One important edge case occurs when k = 1. In this scenario, proportional payment constraints become trivial because only one worker is being hired. A buggy implementation might still overcomplicate the ratio handling. The current implementation naturally handles this case because the heap reaches size 1 immediately, and the cost becomes exactly the worker's required wage.

Another important edge case involves workers with identical wage-to-quality ratios. Since they all accept the same pay rate, the optimal solution should simply choose the workers with the smallest qualities. The heap structure handles this automatically because it continuously removes the largest qualities whenever the heap grows too large.

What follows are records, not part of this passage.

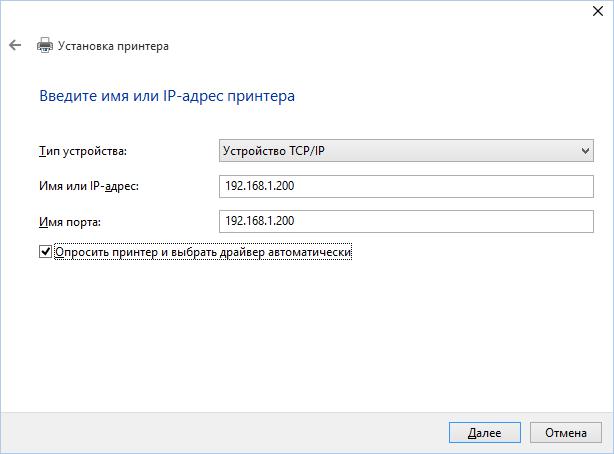Click the back arrow icon

pos(15,46)
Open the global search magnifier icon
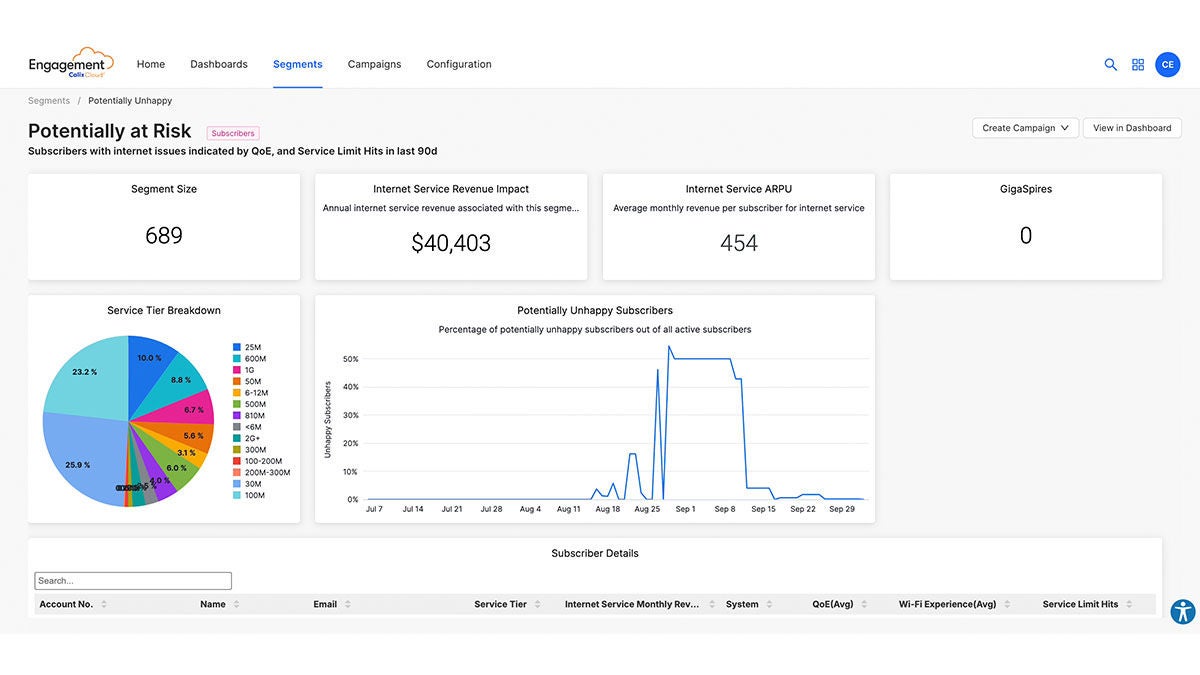Viewport: 1200px width, 675px height. tap(1110, 64)
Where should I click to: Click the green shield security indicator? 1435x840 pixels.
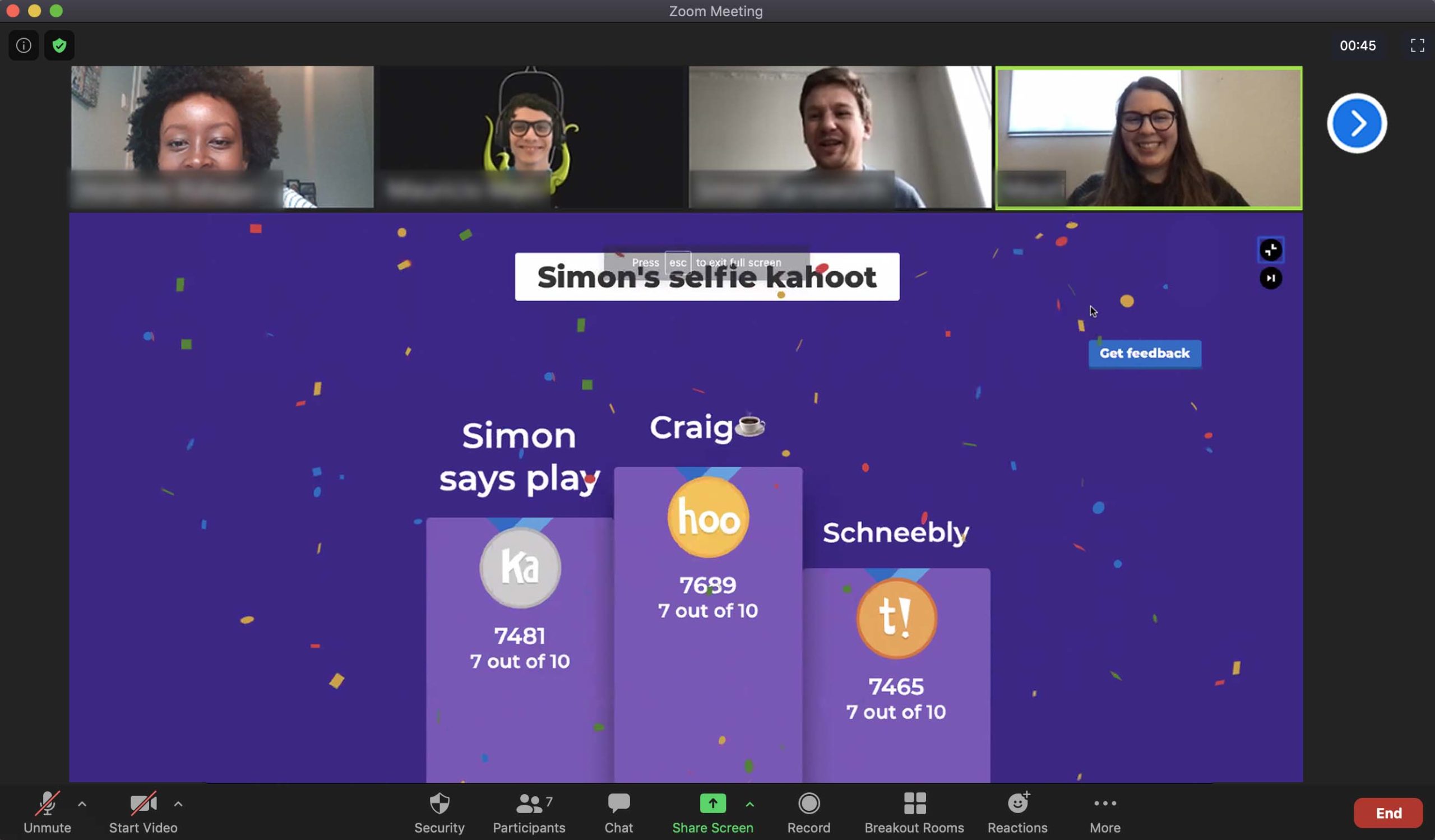59,44
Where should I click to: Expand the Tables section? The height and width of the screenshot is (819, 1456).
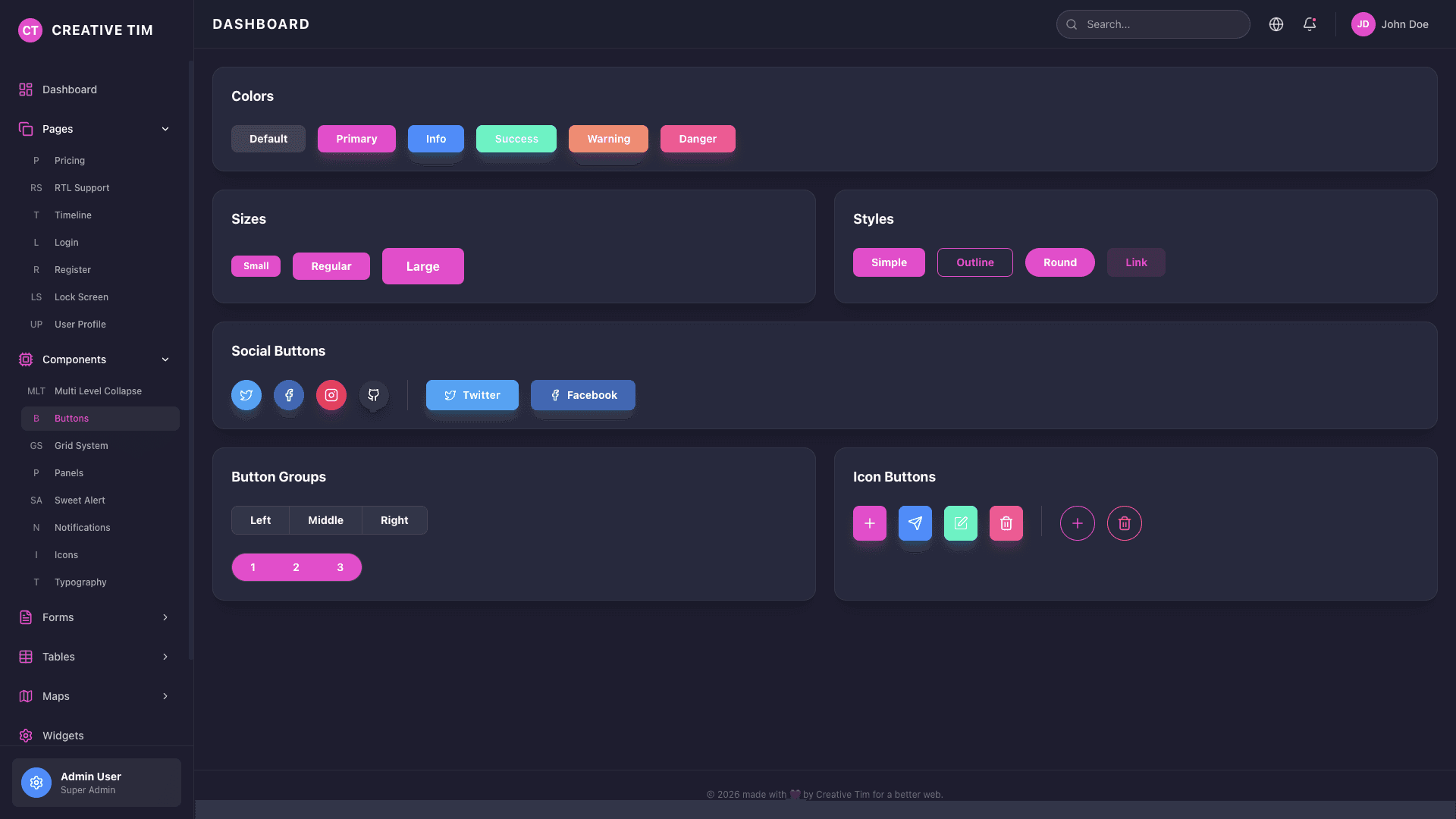pos(93,657)
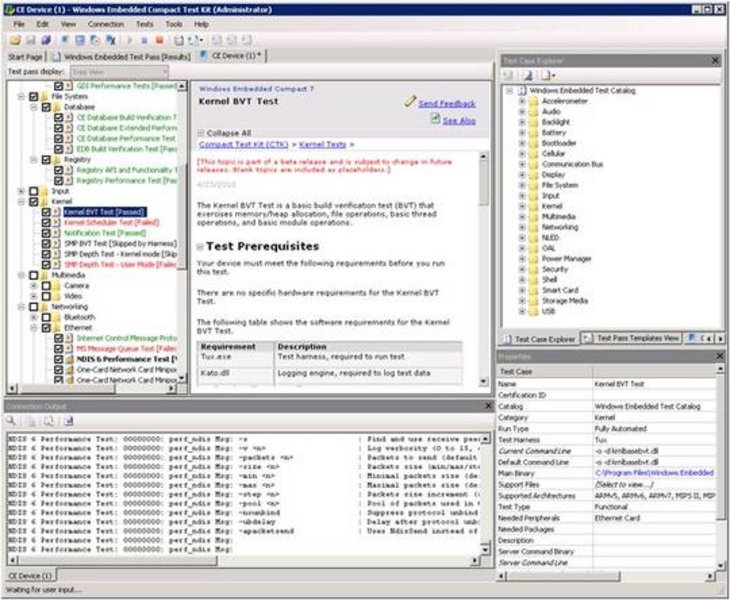The image size is (730, 600).
Task: Click the pencil icon beside Send Feedback
Action: (x=410, y=102)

A third critical edge case occurs when a worker has extremely large quality but relatively low ratio. A naive greedy algorithm might incorrectly favor low ratios only, even though a huge quality dramatically increases total cost. This implementation avoids that mistake because it optimizes both components simultaneously: the current ratio and the total quality sum.

Floating-point precision is another subtle issue. The result may contain repeating decimals, so using integer arithmetic would produce incorrect answers. Both implementations use floating-point division for ratios and total cost computation, ensuring sufficient precision for the required tolerance.